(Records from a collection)
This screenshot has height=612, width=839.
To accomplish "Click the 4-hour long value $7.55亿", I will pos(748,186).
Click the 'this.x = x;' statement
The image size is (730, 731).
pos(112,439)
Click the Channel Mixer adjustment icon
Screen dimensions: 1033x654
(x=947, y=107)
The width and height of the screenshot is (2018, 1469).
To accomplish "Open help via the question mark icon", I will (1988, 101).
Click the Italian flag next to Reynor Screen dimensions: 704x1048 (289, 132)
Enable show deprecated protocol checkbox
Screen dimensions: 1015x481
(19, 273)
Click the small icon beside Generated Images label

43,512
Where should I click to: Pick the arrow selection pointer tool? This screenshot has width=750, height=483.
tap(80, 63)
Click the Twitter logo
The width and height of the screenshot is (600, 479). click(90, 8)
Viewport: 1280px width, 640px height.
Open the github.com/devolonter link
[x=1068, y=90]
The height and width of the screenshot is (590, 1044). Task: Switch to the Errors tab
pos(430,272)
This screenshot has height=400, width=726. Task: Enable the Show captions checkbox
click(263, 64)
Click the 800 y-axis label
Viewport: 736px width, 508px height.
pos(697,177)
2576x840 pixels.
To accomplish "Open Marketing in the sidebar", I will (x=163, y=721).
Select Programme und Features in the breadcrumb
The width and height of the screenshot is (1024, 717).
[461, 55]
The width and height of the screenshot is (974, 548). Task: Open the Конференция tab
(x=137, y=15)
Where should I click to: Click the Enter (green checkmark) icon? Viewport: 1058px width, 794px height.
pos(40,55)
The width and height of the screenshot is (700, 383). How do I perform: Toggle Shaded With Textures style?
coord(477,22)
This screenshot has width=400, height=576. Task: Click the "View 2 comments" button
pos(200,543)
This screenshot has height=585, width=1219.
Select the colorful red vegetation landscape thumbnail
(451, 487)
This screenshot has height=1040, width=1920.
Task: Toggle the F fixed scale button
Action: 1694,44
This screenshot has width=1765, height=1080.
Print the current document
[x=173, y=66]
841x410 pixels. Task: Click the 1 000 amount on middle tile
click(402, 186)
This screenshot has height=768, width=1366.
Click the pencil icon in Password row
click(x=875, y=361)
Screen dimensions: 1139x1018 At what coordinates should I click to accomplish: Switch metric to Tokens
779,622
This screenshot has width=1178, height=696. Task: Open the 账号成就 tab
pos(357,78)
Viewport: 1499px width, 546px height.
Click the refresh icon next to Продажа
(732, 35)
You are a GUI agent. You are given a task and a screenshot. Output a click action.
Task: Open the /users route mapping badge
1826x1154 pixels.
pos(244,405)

Work required = Edit the data above by changing each "Screen dimensions" to "Display size" and leaving all other text unchanged.

Task answer =
This screenshot has height=612, width=839.
To accomplish "Click the 4-hour long value $7.55亿", I will pos(748,186).
Click the 'this.x = x;' statement
The image size is (730, 731).
pos(112,439)
Click the Channel Mixer adjustment icon
Display size: 1033x654
(x=947, y=107)
The width and height of the screenshot is (2018, 1469).
To accomplish "Open help via the question mark icon", I will (1988, 101).
Click the Italian flag next to Reynor Display size: 704x1048 (289, 132)
Enable show deprecated protocol checkbox
Display size: 1015x481
(19, 273)
Click the small icon beside Generated Images label

43,512
Where should I click to: Pick the arrow selection pointer tool? This screenshot has width=750, height=483.
tap(80, 63)
Click the Twitter logo
The width and height of the screenshot is (600, 479). click(90, 8)
Viewport: 1280px width, 640px height.
Open the github.com/devolonter link
[x=1068, y=90]
The height and width of the screenshot is (590, 1044). Task: Switch to the Errors tab
pos(430,272)
This screenshot has height=400, width=726. Task: Enable the Show captions checkbox
click(263, 64)
Click the 800 y-axis label
Viewport: 736px width, 508px height.
pos(697,177)
2576x840 pixels.
To accomplish "Open Marketing in the sidebar", I will (x=163, y=721).
Select Programme und Features in the breadcrumb
The width and height of the screenshot is (1024, 717).
[461, 55]
The width and height of the screenshot is (974, 548). Task: Open the Конференция tab
(x=137, y=15)
Where should I click to: Click the Enter (green checkmark) icon? Viewport: 1058px width, 794px height.
pos(40,55)
The width and height of the screenshot is (700, 383). How do I perform: Toggle Shaded With Textures style?
coord(477,22)
This screenshot has width=400, height=576. Task: Click the "View 2 comments" button
pos(200,543)
This screenshot has height=585, width=1219.
Select the colorful red vegetation landscape thumbnail
(451, 487)
This screenshot has height=1040, width=1920.
Task: Toggle the F fixed scale button
Action: 1694,44
This screenshot has width=1765, height=1080.
Print the current document
[x=173, y=66]
841x410 pixels. Task: Click the 1 000 amount on middle tile
click(402, 186)
This screenshot has height=768, width=1366.
Click the pencil icon in Password row
click(x=875, y=361)
Display size: 1139x1018 At what coordinates should I click to accomplish: Switch metric to Tokens
779,622
This screenshot has width=1178, height=696. Task: Open the 账号成就 tab
pos(357,78)
Viewport: 1499px width, 546px height.
Click the refresh icon next to Продажа
(732, 35)
You are a GUI agent. You are given a task and a screenshot. Output a click action.
Task: Open the /users route mapping badge
1826x1154 pixels.
pos(244,405)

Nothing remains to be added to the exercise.